--- Your goal ---
From the records below, set down exactly the lines starting with the line that contains "The width and height of the screenshot is (2560, 1428)." and going on through the line that contains "Task: Log out using the exit icon". Nothing else is wanted.

------ Record excerpts

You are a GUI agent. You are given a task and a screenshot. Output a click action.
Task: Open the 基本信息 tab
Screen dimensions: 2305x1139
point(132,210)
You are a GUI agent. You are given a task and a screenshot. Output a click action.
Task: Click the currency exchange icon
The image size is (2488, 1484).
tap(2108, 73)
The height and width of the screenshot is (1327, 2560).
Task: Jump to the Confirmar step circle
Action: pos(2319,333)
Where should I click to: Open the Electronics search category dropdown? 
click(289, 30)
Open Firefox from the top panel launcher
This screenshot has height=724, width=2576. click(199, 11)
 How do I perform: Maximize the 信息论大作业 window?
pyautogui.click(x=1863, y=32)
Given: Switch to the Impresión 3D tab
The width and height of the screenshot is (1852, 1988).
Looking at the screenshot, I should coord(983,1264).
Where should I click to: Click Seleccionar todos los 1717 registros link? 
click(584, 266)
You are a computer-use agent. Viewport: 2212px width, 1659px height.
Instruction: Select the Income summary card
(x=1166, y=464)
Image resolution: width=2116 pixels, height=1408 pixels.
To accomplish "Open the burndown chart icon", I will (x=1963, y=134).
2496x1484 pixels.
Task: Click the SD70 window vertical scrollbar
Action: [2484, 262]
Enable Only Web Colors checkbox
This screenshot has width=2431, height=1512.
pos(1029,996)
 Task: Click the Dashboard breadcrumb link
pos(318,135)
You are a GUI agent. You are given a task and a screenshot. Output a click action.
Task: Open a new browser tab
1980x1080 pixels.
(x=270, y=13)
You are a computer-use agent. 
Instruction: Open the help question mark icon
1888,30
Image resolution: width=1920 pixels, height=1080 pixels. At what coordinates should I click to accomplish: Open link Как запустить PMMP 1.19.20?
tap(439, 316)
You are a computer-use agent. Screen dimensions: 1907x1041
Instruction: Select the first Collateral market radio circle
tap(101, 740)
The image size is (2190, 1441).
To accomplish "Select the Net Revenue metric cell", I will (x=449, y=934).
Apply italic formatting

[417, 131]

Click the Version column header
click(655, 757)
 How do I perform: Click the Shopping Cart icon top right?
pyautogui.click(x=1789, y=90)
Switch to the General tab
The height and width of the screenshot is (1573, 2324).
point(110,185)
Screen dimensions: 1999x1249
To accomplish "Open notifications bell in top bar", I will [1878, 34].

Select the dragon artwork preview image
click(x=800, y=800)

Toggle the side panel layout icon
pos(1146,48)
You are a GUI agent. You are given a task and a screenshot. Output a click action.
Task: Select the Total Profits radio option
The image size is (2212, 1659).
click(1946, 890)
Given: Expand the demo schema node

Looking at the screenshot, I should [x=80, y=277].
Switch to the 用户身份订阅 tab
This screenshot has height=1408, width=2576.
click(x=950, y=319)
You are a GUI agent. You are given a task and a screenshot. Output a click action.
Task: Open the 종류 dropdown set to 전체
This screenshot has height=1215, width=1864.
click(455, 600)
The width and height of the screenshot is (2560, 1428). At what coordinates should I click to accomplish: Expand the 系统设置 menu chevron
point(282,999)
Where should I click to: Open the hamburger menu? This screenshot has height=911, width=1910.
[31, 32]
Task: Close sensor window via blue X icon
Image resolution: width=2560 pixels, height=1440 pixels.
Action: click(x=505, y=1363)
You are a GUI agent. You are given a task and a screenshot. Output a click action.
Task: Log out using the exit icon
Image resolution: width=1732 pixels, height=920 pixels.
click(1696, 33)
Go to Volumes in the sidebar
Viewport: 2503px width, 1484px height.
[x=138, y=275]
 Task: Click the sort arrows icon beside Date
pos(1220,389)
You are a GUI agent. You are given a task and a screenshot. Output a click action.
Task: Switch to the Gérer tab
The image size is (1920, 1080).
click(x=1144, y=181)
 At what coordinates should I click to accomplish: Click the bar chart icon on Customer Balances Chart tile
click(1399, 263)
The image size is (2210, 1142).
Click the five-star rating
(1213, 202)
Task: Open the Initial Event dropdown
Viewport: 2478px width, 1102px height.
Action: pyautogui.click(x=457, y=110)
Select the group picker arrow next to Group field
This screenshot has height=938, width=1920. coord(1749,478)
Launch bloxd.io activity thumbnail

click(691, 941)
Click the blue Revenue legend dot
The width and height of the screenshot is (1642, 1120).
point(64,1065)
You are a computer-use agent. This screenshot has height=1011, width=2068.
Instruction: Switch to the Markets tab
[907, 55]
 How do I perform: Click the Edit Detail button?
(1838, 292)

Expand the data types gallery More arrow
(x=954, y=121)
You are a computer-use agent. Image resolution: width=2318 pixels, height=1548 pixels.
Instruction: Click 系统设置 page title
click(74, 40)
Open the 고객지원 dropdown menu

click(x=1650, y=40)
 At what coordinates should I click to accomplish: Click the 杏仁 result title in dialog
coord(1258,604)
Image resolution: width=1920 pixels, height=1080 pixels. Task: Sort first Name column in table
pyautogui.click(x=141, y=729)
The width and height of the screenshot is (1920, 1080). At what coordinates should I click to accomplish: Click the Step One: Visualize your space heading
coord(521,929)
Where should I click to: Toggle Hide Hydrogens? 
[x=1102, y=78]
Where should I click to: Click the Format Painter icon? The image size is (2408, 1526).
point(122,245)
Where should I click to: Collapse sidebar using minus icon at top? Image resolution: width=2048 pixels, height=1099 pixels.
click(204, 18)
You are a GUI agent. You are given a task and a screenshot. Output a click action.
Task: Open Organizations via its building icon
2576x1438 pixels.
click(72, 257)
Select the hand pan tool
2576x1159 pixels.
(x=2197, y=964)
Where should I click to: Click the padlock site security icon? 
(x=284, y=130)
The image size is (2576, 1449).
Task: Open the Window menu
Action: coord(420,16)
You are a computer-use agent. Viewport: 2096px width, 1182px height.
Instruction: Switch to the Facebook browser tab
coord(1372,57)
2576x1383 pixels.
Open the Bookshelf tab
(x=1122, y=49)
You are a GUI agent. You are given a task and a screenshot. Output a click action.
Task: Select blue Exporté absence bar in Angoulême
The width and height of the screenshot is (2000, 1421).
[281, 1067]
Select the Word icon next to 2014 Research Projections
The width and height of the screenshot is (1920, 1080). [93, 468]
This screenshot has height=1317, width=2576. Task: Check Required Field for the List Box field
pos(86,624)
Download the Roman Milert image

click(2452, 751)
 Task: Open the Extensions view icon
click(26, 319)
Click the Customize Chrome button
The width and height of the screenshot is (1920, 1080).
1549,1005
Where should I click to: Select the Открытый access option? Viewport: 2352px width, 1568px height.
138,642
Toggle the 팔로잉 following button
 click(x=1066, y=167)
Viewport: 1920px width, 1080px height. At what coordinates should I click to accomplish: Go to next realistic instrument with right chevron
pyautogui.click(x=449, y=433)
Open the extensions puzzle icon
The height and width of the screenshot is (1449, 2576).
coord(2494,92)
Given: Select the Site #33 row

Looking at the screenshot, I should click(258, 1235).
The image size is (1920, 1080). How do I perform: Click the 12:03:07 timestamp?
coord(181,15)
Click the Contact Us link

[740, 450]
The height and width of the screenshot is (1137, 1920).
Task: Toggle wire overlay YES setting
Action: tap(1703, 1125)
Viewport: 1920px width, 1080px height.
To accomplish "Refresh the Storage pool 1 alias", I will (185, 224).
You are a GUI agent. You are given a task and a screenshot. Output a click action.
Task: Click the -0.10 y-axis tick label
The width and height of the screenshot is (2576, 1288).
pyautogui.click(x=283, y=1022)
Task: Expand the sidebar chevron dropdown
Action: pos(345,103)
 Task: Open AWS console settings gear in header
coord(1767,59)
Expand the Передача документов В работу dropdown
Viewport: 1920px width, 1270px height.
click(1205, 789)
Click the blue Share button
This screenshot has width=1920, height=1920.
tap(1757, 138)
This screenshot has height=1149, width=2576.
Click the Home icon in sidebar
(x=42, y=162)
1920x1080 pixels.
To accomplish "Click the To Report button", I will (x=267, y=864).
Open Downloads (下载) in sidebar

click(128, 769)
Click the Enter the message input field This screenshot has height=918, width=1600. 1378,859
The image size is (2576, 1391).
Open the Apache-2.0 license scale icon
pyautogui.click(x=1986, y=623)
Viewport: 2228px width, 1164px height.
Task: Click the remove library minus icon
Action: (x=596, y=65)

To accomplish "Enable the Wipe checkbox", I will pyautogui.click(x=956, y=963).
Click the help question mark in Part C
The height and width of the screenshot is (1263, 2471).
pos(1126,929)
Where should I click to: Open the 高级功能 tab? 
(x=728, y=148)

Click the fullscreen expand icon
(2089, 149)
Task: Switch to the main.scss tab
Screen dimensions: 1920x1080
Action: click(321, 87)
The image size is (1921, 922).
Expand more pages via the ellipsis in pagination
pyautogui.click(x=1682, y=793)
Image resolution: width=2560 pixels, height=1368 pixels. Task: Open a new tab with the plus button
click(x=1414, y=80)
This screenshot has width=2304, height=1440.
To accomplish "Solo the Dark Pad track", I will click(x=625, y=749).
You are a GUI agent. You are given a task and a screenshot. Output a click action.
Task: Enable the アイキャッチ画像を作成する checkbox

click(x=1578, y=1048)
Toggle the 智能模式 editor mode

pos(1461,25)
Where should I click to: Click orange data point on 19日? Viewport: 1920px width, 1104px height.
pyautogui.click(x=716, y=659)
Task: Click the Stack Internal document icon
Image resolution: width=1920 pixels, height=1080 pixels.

------------

--- The completed task ---
The width and height of the screenshot is (2560, 1428). At what coordinates should I click to accomplish: Expand the 系统设置 menu chevron
point(282,999)
Where should I click to: Open the hamburger menu? This screenshot has height=911, width=1910.
[31, 32]
Task: Close sensor window via blue X icon
Image resolution: width=2560 pixels, height=1440 pixels.
Action: click(x=505, y=1363)
You are a GUI agent. You are given a task and a screenshot. Output a click action.
Task: Log out using the exit icon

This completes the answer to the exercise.